Alisa Levin, of the New York City-based legal-recruiting firm Greene-Levin-Snyder, said clients favor top-tier schools over local ones because those alumni have an "instant credibility" that graduates of non-exclusive institutions don't.

"Twenty-five years out and they’ll still want to see transcripts... It's a forever thing," she said. "People want people who others want. If you've already won one race, you're more likely to win another."

Also important are alumni connections. The more esteemed the school, the more valuable the ties. Turning to fellow graduates for help – an introduction, a well-placed resume, an invitation to shmooze – keeps the cycle going from graduation gown to shroud.

"For every person you know in a field, that counts as much as submitting more than 150 resumes to an institution where you don't know anybody," said Pasquerella. "It’s hugely important to connecting... for their first job opportunities."

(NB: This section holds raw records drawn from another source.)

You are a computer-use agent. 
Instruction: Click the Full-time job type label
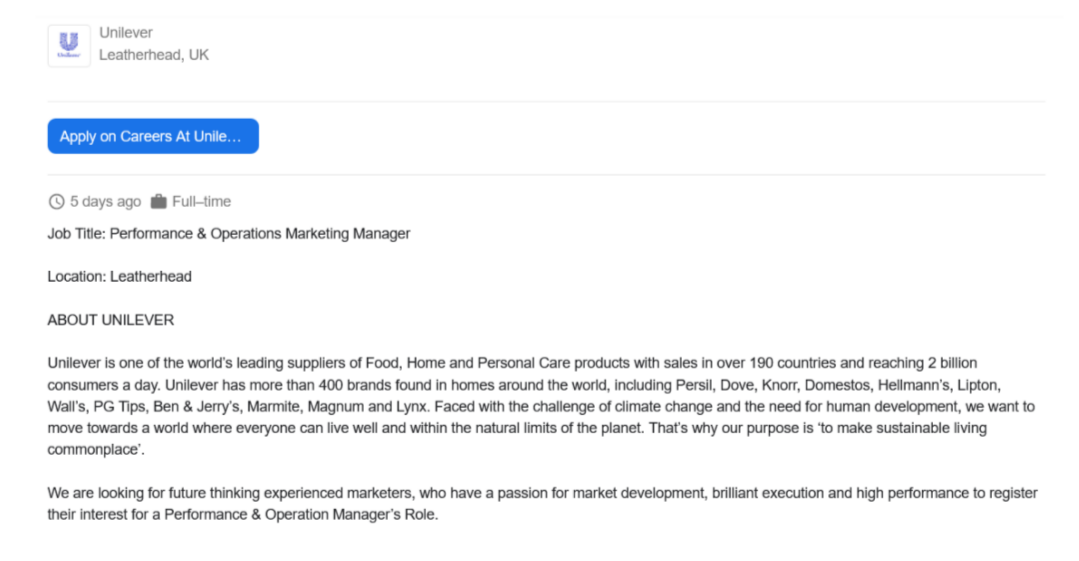click(x=202, y=202)
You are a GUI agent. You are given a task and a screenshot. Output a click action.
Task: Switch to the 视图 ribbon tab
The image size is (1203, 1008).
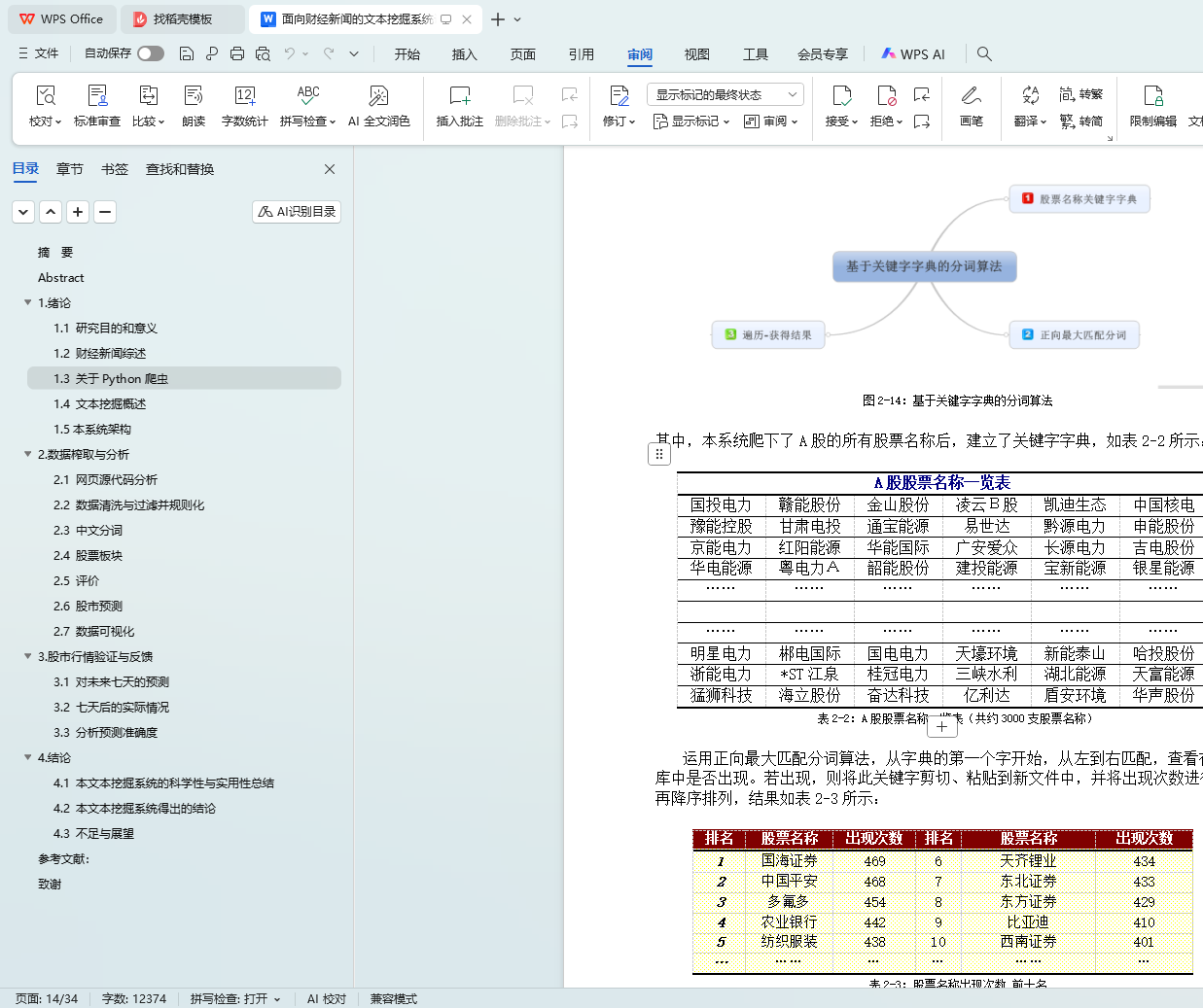[696, 54]
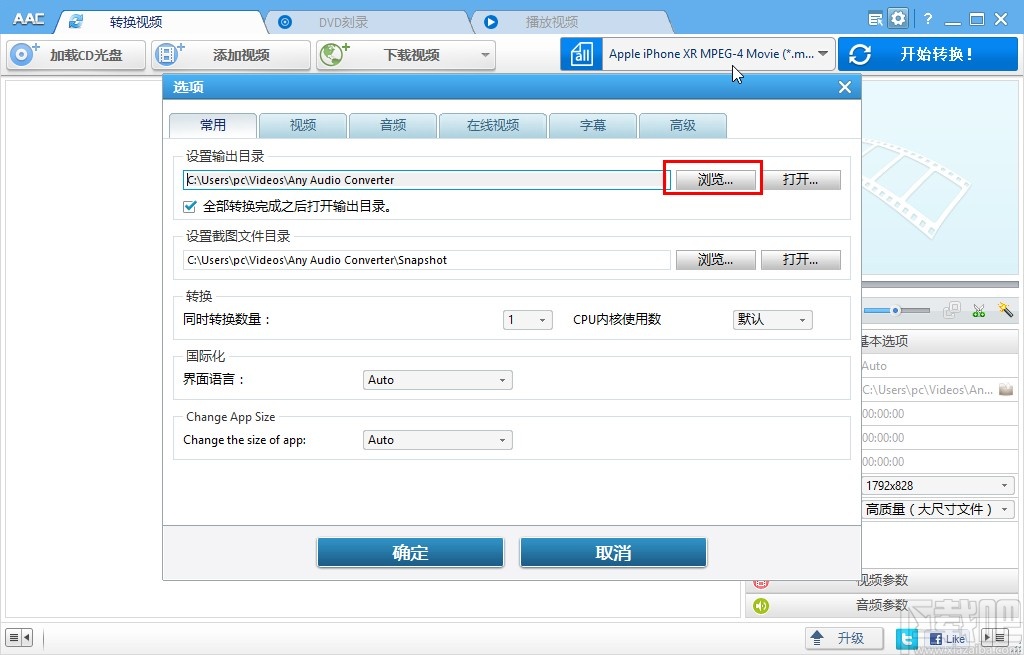Select the magic wand effects icon

pyautogui.click(x=1005, y=310)
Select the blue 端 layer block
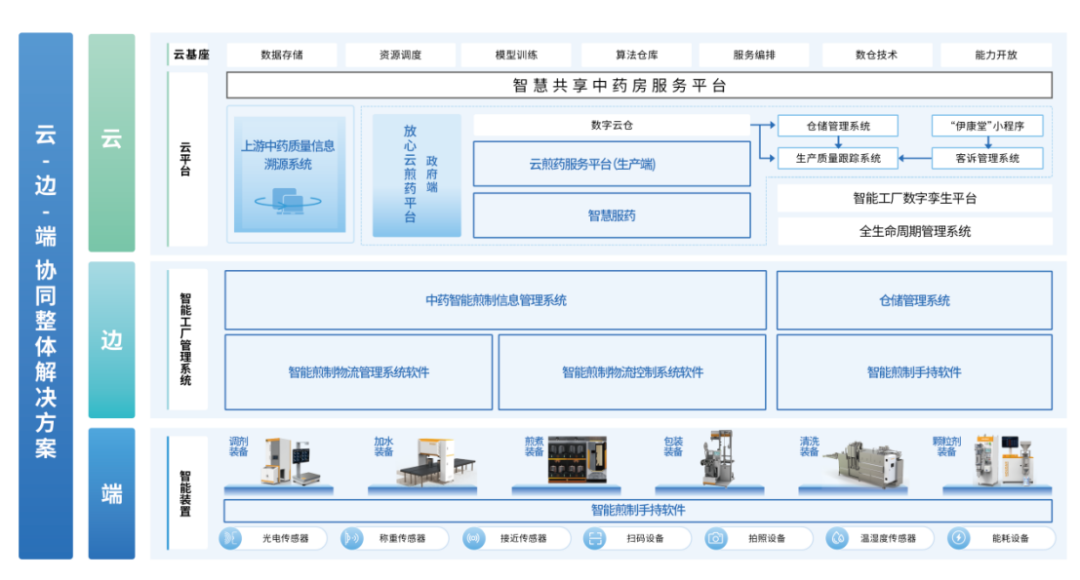 coord(111,493)
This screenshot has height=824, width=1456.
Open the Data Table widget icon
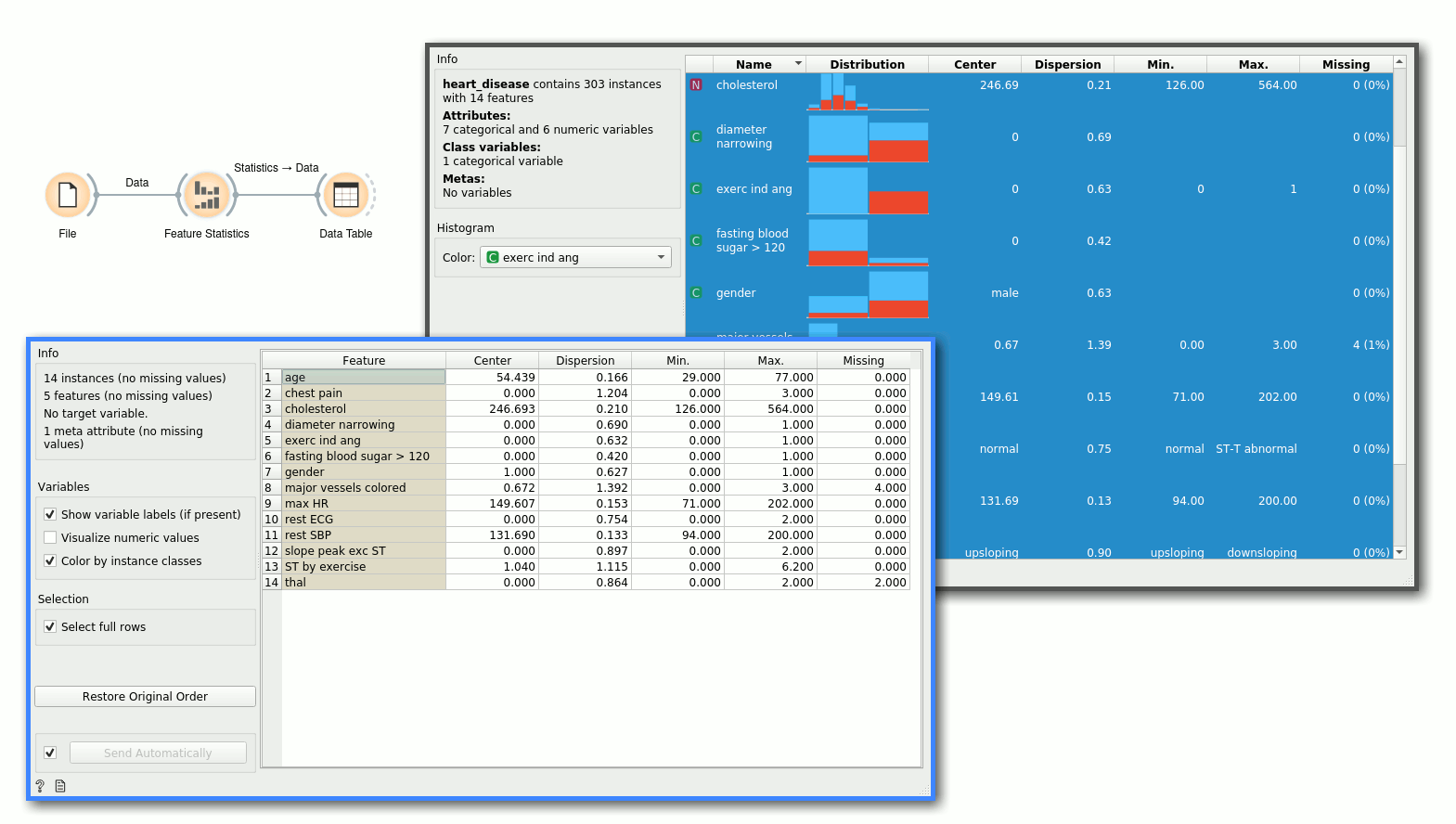pyautogui.click(x=345, y=195)
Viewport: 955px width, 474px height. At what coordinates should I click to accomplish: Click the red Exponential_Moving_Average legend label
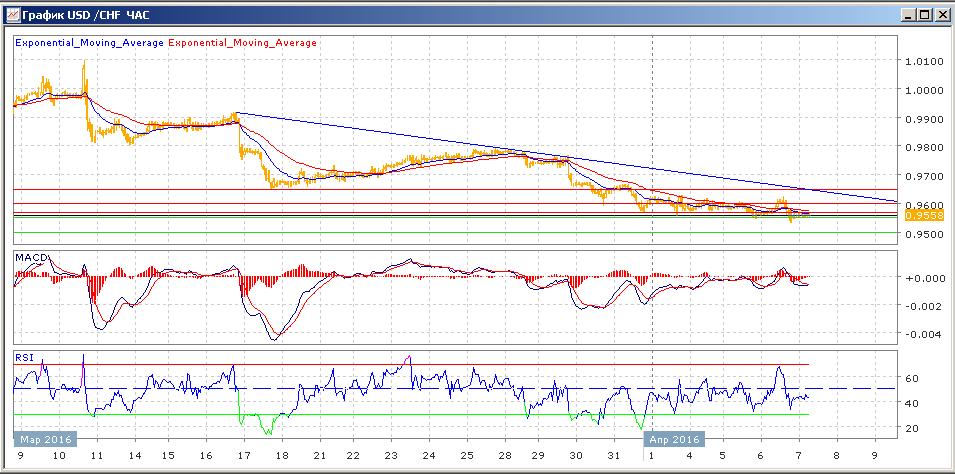(243, 43)
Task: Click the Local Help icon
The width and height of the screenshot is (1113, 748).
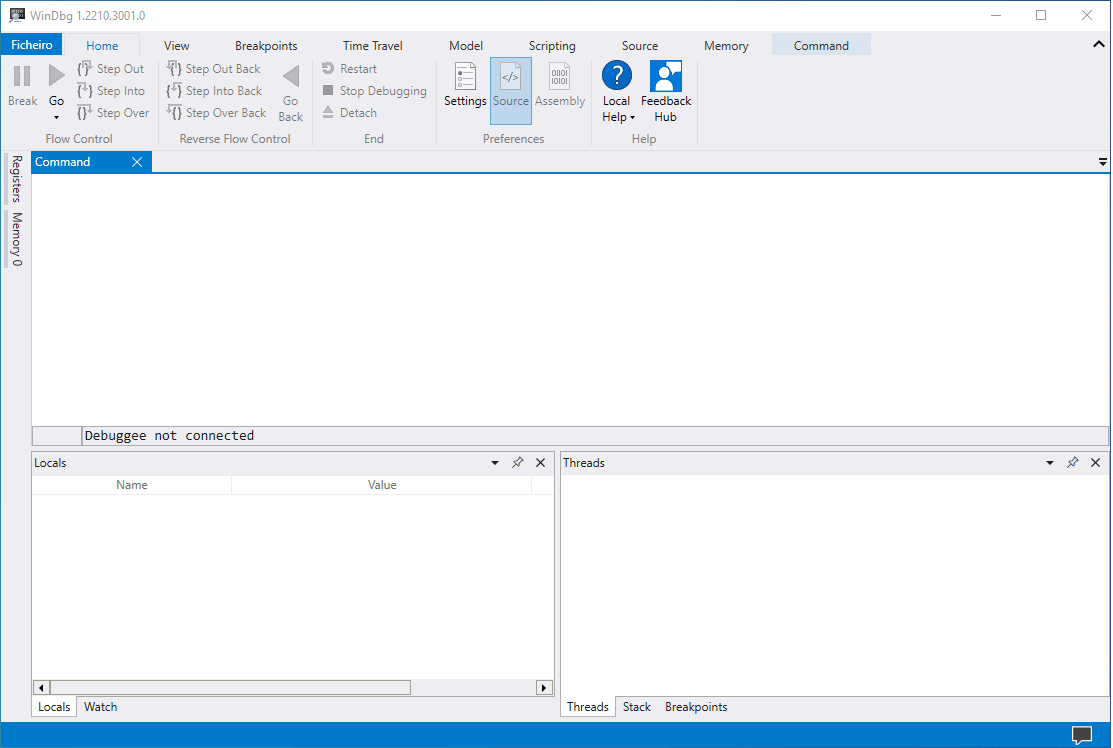Action: [617, 76]
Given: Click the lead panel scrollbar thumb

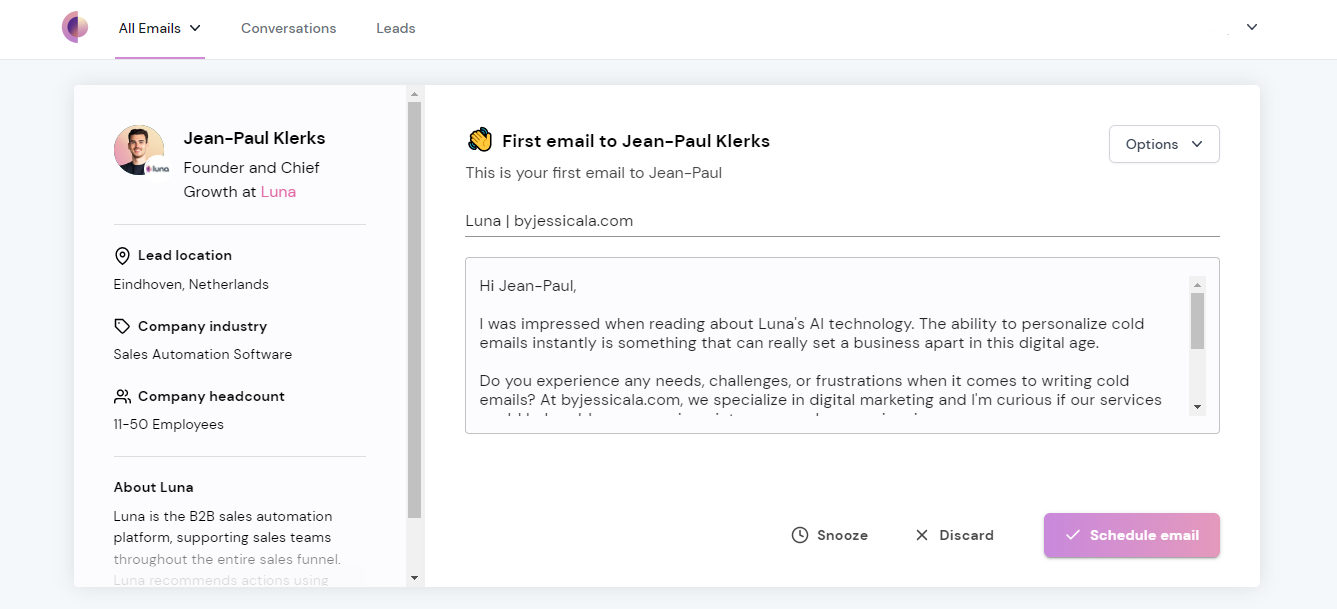Looking at the screenshot, I should 414,300.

Levin called illustrious alumni networks "priceless," pointing out the powerful access they provide.

Not everyone believes an elite B.A. gets you from point A to point B, though.

Tony Carnevale, director of Georgetown University's Center on Education and the Workforce, said that the advantages garnered from a top-tier school can disappear within four years of working and that getting a job through an alumni connection is "something that goes back to the Gilded Age" and long gone. Plus does a public-school teacher who went to Harvard make more than one who graduated from a state school?

"It's an aristocracy posing as a meritocracy; it’s more about Vanity Fair than Les Miserables," he said. "People spend tens of thousands of dollars to (send their children) to the right preschool because it’s a straight shot to Yale. The whole system is rigged in their favor."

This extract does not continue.